What Type of Nerve Pain Medication Is Right for Me?

Prescription and over-the-counter nerve pain options

When you have neuropathy, pain is usually best managed with a multimodal treatment approach that incorporates different types of treatment instead of relying on just one. Treatments can include traditional painkillers, nontraditional pain medications, and other related pain treatments.

Traditional painkillers used alone, especially non-steroidal anti-inflammatory drugs (NSAIDs), are often ineffective at treating neuropathic pain.

The right combination of pain management strategies will help you function better and have a better quality of life. Treatments vary from person to person—it all depends on your pain and your needs.

What is Neuropathy?

Neuropathy is disease or dysfunction in the nerves that can cause pain and other abnormal sensations, such as tingling, shooting, "zinging," numbness, and weakness. Pain from neuropathy is called neuropathic pain. While it can strike nerves of the central nervous system (brain and spinal cord), it's more common in the peripheral nerves (those outside the central nervous system.)

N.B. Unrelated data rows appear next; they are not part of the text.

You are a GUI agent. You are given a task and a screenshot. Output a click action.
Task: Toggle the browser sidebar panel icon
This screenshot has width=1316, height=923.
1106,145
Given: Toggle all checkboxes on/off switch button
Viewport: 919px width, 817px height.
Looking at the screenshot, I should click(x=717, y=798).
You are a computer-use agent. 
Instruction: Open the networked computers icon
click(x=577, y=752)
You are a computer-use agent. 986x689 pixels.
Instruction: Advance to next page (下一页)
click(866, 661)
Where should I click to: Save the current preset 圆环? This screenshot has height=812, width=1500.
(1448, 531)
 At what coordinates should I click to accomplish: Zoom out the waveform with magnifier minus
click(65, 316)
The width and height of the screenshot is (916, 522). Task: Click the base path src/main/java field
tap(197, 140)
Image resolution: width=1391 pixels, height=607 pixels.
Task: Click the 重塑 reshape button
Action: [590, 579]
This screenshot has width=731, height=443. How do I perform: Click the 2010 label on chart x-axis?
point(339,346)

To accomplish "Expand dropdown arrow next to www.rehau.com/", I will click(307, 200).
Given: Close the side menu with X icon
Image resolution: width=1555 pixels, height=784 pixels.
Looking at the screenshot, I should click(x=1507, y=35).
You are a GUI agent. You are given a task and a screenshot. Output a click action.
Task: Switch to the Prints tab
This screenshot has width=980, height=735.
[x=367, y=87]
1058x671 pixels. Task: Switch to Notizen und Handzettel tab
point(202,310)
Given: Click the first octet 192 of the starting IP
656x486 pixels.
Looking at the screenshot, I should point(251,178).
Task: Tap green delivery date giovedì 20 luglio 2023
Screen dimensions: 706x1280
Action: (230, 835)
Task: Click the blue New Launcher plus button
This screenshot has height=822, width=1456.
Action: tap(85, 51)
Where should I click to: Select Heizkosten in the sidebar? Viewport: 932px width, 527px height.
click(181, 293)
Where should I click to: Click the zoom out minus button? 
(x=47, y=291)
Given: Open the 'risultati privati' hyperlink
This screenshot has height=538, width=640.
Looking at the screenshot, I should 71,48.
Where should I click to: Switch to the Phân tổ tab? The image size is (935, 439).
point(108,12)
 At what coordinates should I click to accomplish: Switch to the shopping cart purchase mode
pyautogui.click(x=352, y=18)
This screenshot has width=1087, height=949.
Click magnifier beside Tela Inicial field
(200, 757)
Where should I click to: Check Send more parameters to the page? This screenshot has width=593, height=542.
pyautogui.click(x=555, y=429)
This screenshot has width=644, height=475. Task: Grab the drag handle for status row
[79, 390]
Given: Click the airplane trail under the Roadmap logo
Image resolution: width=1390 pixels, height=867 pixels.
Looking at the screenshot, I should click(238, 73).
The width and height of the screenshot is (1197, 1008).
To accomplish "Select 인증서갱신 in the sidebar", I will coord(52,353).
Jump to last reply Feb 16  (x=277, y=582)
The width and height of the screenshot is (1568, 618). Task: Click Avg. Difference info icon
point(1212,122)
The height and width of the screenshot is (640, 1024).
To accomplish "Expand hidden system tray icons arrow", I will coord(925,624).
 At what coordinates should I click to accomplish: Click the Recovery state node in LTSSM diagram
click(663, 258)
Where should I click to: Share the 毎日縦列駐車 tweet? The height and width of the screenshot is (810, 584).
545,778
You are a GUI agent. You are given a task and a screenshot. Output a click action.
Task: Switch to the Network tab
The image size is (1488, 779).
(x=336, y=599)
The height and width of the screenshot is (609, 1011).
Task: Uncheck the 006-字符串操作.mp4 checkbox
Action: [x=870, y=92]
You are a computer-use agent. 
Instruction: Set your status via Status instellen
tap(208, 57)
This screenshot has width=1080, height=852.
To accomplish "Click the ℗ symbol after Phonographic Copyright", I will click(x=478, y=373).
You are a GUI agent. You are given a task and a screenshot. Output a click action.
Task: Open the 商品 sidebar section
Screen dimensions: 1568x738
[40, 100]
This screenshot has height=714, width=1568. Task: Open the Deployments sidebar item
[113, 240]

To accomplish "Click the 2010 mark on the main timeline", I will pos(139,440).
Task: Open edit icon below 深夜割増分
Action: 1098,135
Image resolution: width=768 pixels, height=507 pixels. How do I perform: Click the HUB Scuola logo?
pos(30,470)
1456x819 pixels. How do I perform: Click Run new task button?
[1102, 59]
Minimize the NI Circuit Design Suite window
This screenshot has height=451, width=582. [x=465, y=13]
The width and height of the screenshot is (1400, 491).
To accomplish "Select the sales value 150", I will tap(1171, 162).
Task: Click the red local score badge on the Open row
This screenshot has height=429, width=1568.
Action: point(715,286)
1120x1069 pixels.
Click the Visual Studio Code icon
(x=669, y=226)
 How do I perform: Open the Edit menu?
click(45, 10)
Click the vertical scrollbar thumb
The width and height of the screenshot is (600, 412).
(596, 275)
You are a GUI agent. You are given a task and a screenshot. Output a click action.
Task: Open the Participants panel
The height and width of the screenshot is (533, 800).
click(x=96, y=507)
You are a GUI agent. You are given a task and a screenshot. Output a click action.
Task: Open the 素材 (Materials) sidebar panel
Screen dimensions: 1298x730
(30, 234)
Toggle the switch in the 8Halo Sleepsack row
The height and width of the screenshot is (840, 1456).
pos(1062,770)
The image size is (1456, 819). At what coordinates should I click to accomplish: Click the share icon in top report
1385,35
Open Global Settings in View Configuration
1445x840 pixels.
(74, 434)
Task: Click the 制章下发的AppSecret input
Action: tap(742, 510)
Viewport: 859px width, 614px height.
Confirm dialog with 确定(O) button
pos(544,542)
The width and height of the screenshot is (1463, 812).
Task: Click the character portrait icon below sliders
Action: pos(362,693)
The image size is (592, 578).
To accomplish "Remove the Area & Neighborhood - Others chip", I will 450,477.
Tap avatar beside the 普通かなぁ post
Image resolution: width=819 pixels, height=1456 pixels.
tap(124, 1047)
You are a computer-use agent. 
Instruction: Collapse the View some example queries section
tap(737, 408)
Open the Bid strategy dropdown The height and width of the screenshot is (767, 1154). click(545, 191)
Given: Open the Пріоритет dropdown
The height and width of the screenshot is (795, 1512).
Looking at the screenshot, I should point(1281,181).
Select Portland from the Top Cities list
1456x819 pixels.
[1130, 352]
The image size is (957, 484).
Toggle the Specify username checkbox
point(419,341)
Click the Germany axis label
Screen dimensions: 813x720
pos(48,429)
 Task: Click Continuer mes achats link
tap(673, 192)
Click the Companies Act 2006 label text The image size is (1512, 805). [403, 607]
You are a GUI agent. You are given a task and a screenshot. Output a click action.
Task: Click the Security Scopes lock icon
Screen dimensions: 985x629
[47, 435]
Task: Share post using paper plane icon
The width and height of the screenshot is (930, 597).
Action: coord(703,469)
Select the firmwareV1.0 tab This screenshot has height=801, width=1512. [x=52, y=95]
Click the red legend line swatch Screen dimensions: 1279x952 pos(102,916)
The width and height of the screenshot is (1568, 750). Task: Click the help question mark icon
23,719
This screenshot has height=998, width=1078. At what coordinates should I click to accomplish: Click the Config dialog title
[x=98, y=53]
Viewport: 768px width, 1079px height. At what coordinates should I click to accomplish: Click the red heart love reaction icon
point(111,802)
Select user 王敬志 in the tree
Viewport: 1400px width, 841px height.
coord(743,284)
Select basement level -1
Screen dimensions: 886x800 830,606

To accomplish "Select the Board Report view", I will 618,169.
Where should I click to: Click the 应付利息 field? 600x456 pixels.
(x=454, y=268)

Woman taking medication in pill form

 Paul Bradbury / Caiaimage / Getty Images

What Causes Neuropathy?

This type of pain results from nerve damage. Damaged nerves become hyperexcitable and instead of merely processing pain signals, they will often start creating them.

Conditions involving neuropathic pain include:

Other conditions and factors that sometimes can lead to neuropathic pain include:

Adjuvant Analgesics

Analgesics are painkillers. Adjuvant analgesics are drugs created to treat other conditions that also happen to have an impact on some types of pain. Anticonvulsants and antidepressants, through their effects on the nervous system, can often combat neuropathic pain sensations.

Only a few of these drugs are specifically approved for neuropathic pain treatment, so most are used off-label. Don’t let that worry you, though. Many adjuvant analgesics have proven more effective at treating chronic nerve pain symptoms than traditional painkillers. The two main classes used for treating neuropathic pain are anticonvulsants and antidepressants.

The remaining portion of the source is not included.